Every petite woman is petite in her own, unique way and these are standard reductions but I’ve used them as guidelines when working on my own patterns or helping petite women who email me with questions.3
Here is Madalynne’s chart.

And here is important information she’s shared about creating and using this chart for yourself:
- petite clothing is designed to fit women around 5′ 3″ – 5’4″
- Regular women’s clothing won’t fit petites because vertical measurements are shorter and would have to be altered to fit
- Usually, changing a pattern for petites requires width reductions as well as vertical reductions, but of course that’s not always the case
Keep this chart in mind, as we’ll be talking more in depth with what the world of sewing can teach us knitters. For now, consider: does this chart reflect the comparison between your own measurements and the CYC standards?
Be willing to learn through doing
This is not the quick advice you might have been looking for! Mathematics and knowledge of your own shape and numbers is important, but also important is testing out some modifications with your own two needles, and understanding that this may require trial and error.
For example: swatching. Many folks don’t care for swatching. But it’s going to give you a lot of information. And, if you treat it as more than a gauge swatch, you can even learn things like:
- if this is the right fibre/weight/colour for you to use
- will stacking these decreases this close together look weird?
- do I really dislike this technique? Am I going to really dread knitting this pattern?
- are these needles and this yarn a good pairing?
- what happens when I block it?
- (and particularly for my example of Winter Doldrums): will this truncation of the colourwork look ok? How do I feel about the look?
As always, the #KnitPetiteProject is here to be as accurate, inclusive, and collaborative as possible.

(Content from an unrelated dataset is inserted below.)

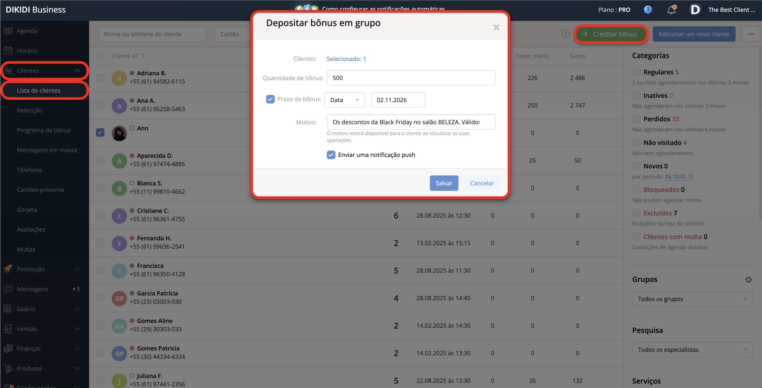Click the Agenda icon in sidebar
762x388 pixels.
coord(8,31)
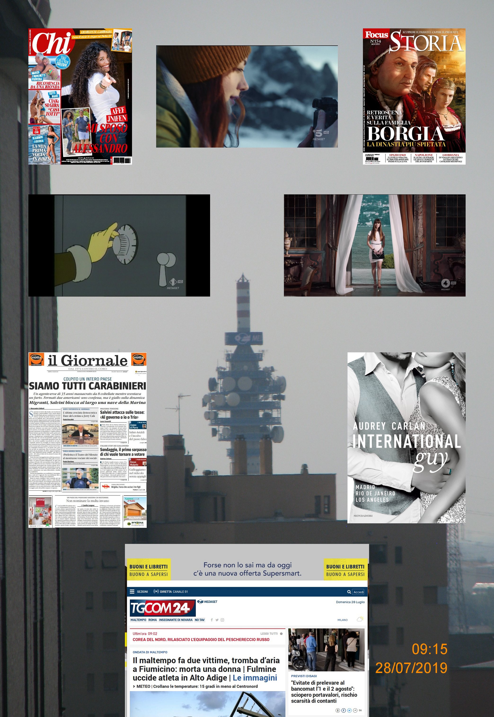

Do you have some advice? Know of a source we should add to this post? Please reply here or, better yet, continue the conversation over on the #KnitPetiteProject Ravelry Group.
Question
What general list of petite modifications have you seen? Please share it on the #KnitPetiteProject Ravelry group!
Resources
- Carla Pletzer. Winter Doldrums. Knitty, Winter 2014. Accessed June 19, 2017.
- Craft Yarn Council. Standard Body Measurements/Sizing. Accessed June 19, 2017.
- Ysolda’s Sizing Charts for Knitwear Designers, 2017. Accessed June 19, 2017.
- Anne Marie Soto. Petite Pizzaz. Vogue Knitting. Winter 92-93. pgs 16-18 and 105.
- Ysolda Teague. Little Red in the City. April, 2011.
- Madalynne. How to make a pattern Petite. July 1, 2013. Accessed June 19, 2017.
1 Amy Herzog refers to this as well in her excellent Craftsy class, Knit to Flatter. She clarifies and defines “Miss Average”, and states that while you will differ from Miss Average, you’ll “always differ in the same way”, so getting your numbers is a big and important first step.
2 Ysolda Teague. Little Red in the City. April, 2011. pg 61
This quote is inserted here because it is a great demonstration of the information and detail given to you as a petite knitter in Ysolda’s Little Red in the City book. While there’s no specific “petite-centric” discussion, you can absolutely find many bits of information that will help you understand design-important details for modifying the fit of your sweaters. You will have to understand what you need to alter, but once you do know that (through measuring, looking at charts, and your lifetime of buying and making clothes!) Little Red is an excellent source of fitting for petite folks.
3 Madalynne. How to make a pattern Petite. July 1, 2013.